>>>
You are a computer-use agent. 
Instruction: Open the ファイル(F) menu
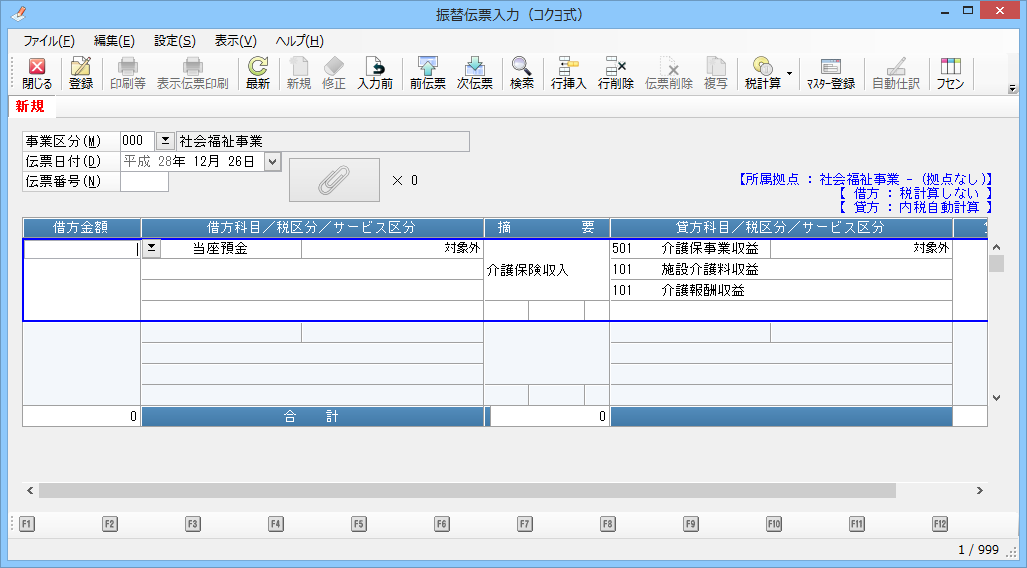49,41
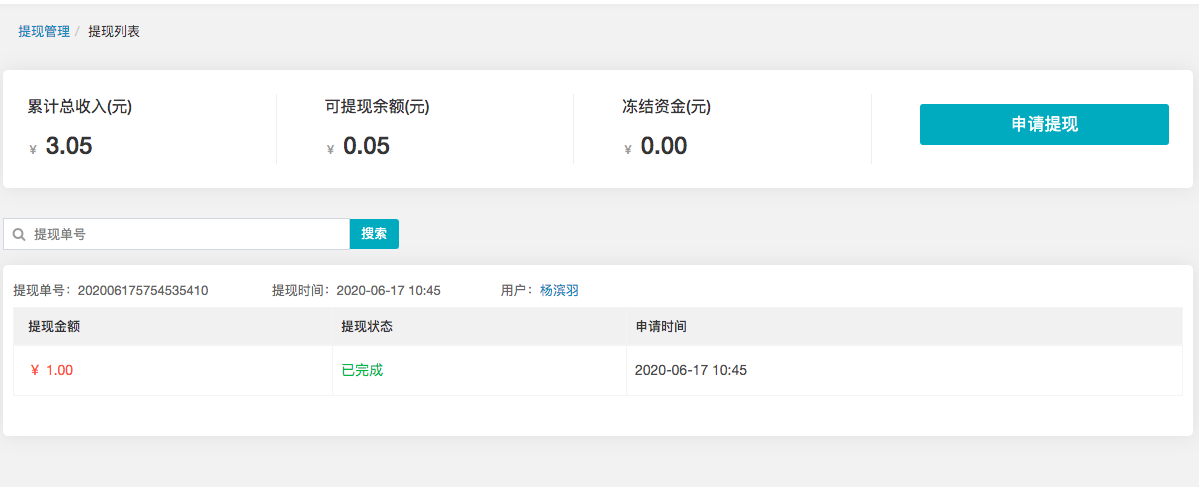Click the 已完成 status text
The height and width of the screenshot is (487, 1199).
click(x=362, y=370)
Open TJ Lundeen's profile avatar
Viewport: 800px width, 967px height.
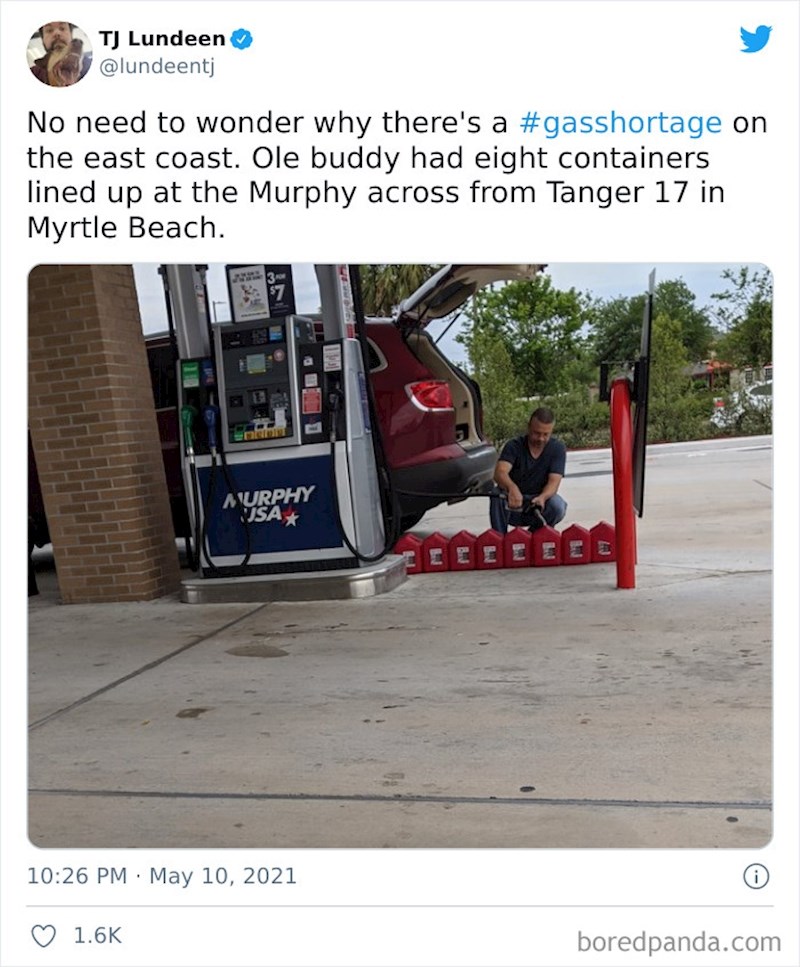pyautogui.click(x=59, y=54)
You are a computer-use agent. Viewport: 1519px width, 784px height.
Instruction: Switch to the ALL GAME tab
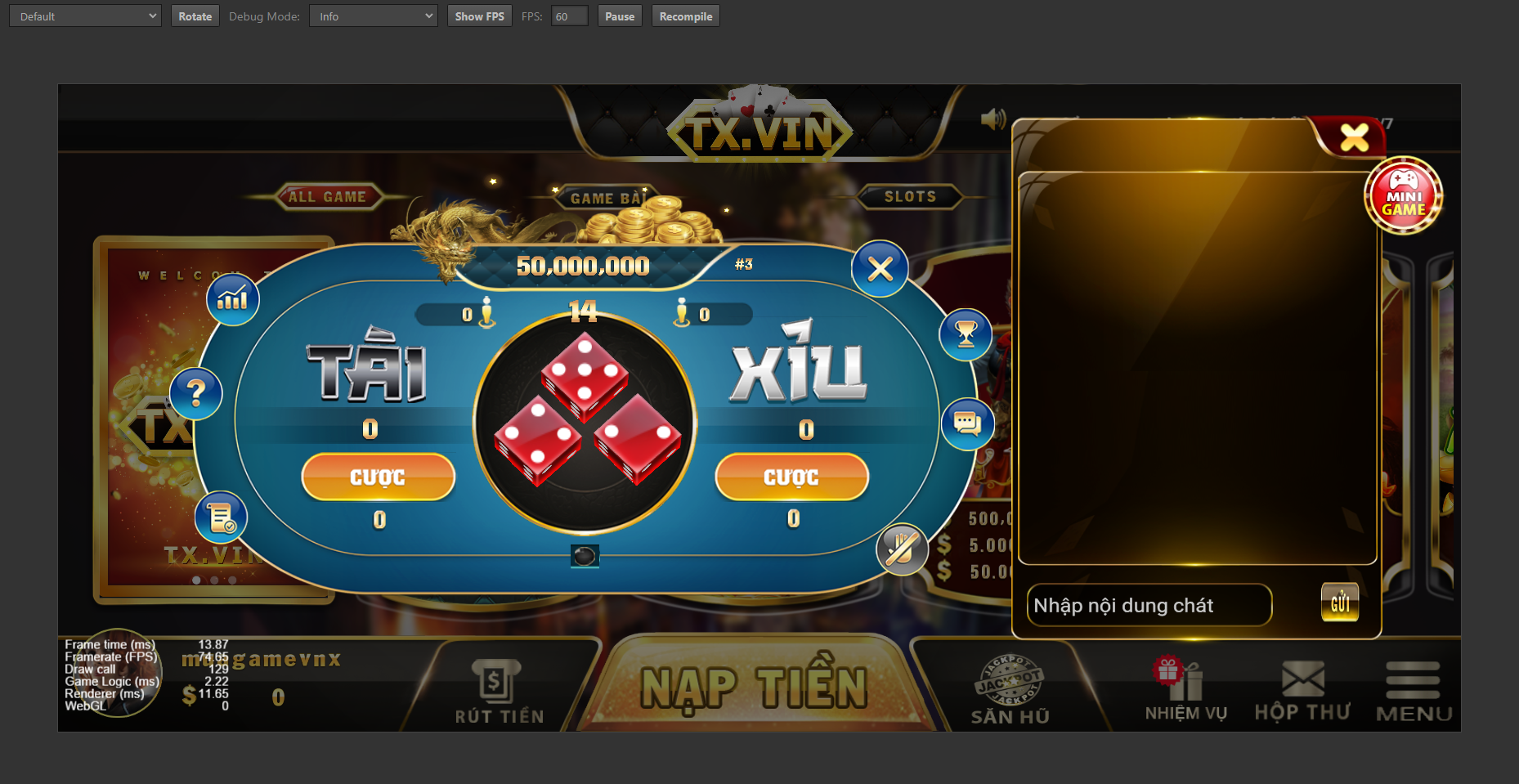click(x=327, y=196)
<<<
Your instructions » Return the lines above word for word, leaving the pictures out.

Output »
You are a computer-use agent. 
Instruction: Open the ファイル(F) menu
49,41
Click the 已完成 status text
The height and width of the screenshot is (487, 1199).
click(x=362, y=370)
Open TJ Lundeen's profile avatar
Viewport: 800px width, 967px height.
pyautogui.click(x=59, y=54)
You are a computer-use agent. Viewport: 1519px width, 784px height.
Instruction: Switch to the ALL GAME tab
click(x=327, y=196)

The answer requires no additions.